I had always expected that once I got pregnant that my adoration of dogs would wane. But here I am, lumbering well into my third trimester, and I continue to find dogs far more interesting than children. They catch my eye on the street far more than babies do. Perhaps I will love dogs less once I have a child of my own. I will, at least, expect to be less focused on them. But I think they will always matter to me. My grandmother, Loretta, shown above, never lost her lifelong love of dogs. We used to joke that she knew more about the family’s dogs than she did about her own grandchildren. And yet we did not resent her for it; it was part of her everlasting charm. She craved the company of dogs, perhaps because they shared her boundless enthusiasm for life.

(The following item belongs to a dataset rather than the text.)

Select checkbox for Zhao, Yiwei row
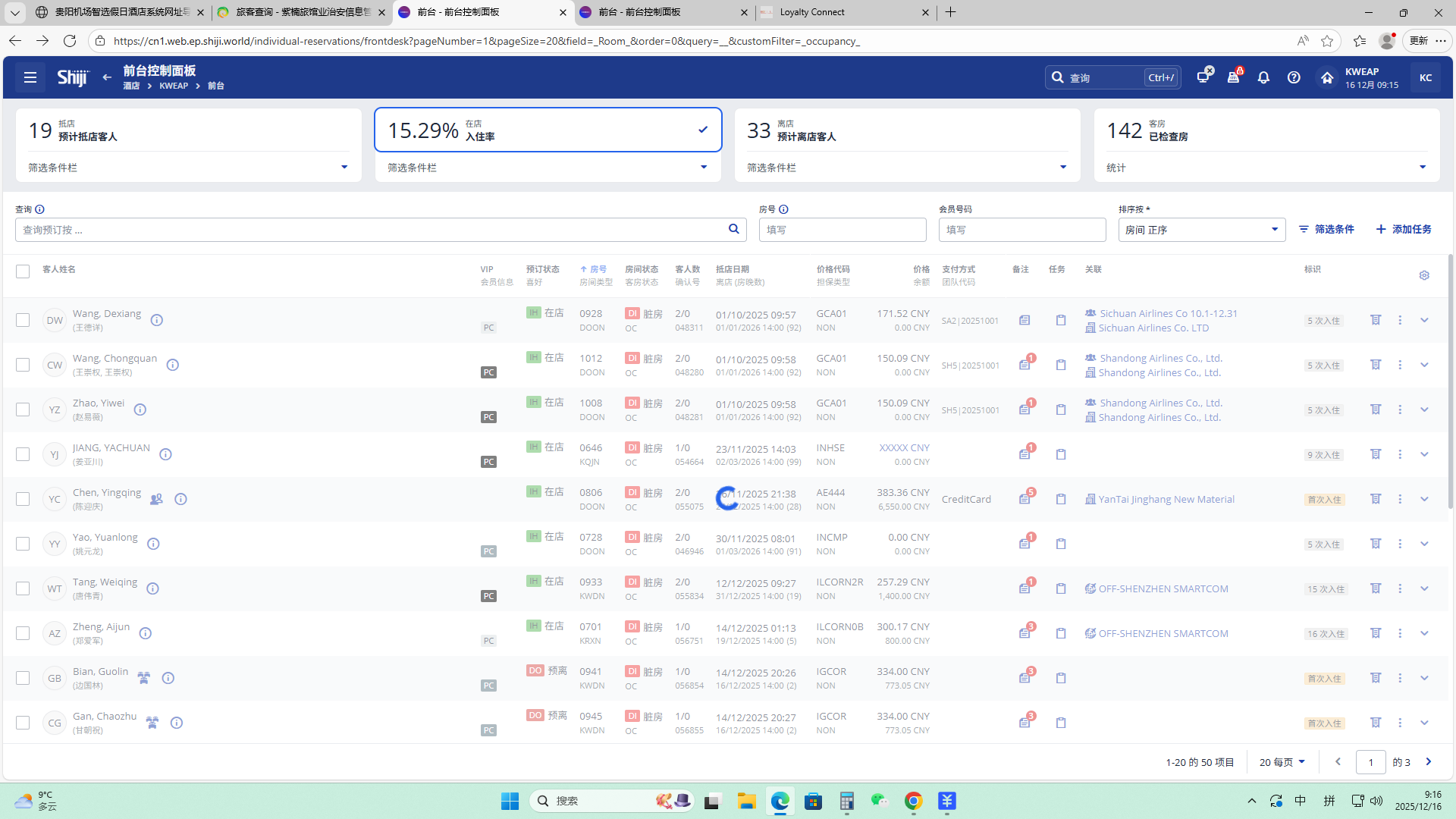The height and width of the screenshot is (819, 1456). 23,410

Whenever I’m away from home, I look for dogs everywhere. They make me feel less homesick; they instantly brighten my mood. While in Charleston, Guion knew I’d want to linger by a dog park and so he let me ogle like a creep by the fence, just to watch the pups play for a bit. I recently returned from SXSW in Austin, where there was no shortage of street dogs to admire. A dog-loving colleague and I would take pains to point dogs out to each other. And then, when I come home to Pyrrha, I am Lazarus, fresh from the tomb: You never saw such rejoicing! Such disbelief! Such yips of ecstasy!
How can you not harbor a lifelong obsession with such a creature? A silent, joyful, juvenile wolf who sleeps in your home and gives you daily offerings of unending love?
. . .
In thinking about our unknown child, our fast-approaching firstborn, I wonder about the unseen inheritances that he or she will receive. I am particularly interested in the personality traits that skip a generation or two. Will she have her great-grandmother’s infectious laugh (and fixation on canines)? Will he have his great-grandfather’s gift of playing music by ear?
“Unseen” is the word that comes to me, although it is perhaps not quite right. “Unknown” or “unanticipated” are probably closer to what I mean. But I like the idea of being blindsided by a familial similarity. You look at your kid one day, when she is six years old, and you realize she has her grandmother’s eyebrows and her great-grandfather’s genteel manner of storytelling.
This interests me. I am not sure how to say more about it than that.
. . .
“The digital clutter of our lives doesn’t merely make us anxious, interrupting our train of thought and blocking us from longer periods of silence and the deeper thinking that can go with it. Our digital clutter redesigns our world around the temporary. Constant interruptions turn us into amnesiacs who are required to respond, reply, and react from moment to moment. This is why we have so little memory of what happened last week, let alone what happened last year or twenty years ago. We are constantly threatened with interruption, so we experience each moment as something that could easily be discounted, could easily be erased or subsumed by some more important message. Our minds, in other words, are filled with the clutter of what comes next: messages and tweets and texts yet to be received. We live in a world of past and future clutter. We are boxed in. There is no space for where we are right now.”
— Heather Havrilesky, “Stuffed,” from her new book, What If This Were Enough?
. . .
Learning more about birth continues to cement my feminist leanings. I continue to trust in the incredible power and strength and wisdom of women. The main things I have gleaned thus far are that women should labor in the place they feel safest, and women should guide other women through labor and birth, as they have done for millennia. I’m not sure this is a realm where men get to have much say (and, in this way, it feels right to treat birth as holy, in the “set apart” sense of the definition). We’ll see how it goes. I am trying not to have any expectations, because I know that none of it can be organized or planned. It will be a great exercise in surrender, an act that I do not typically welcome.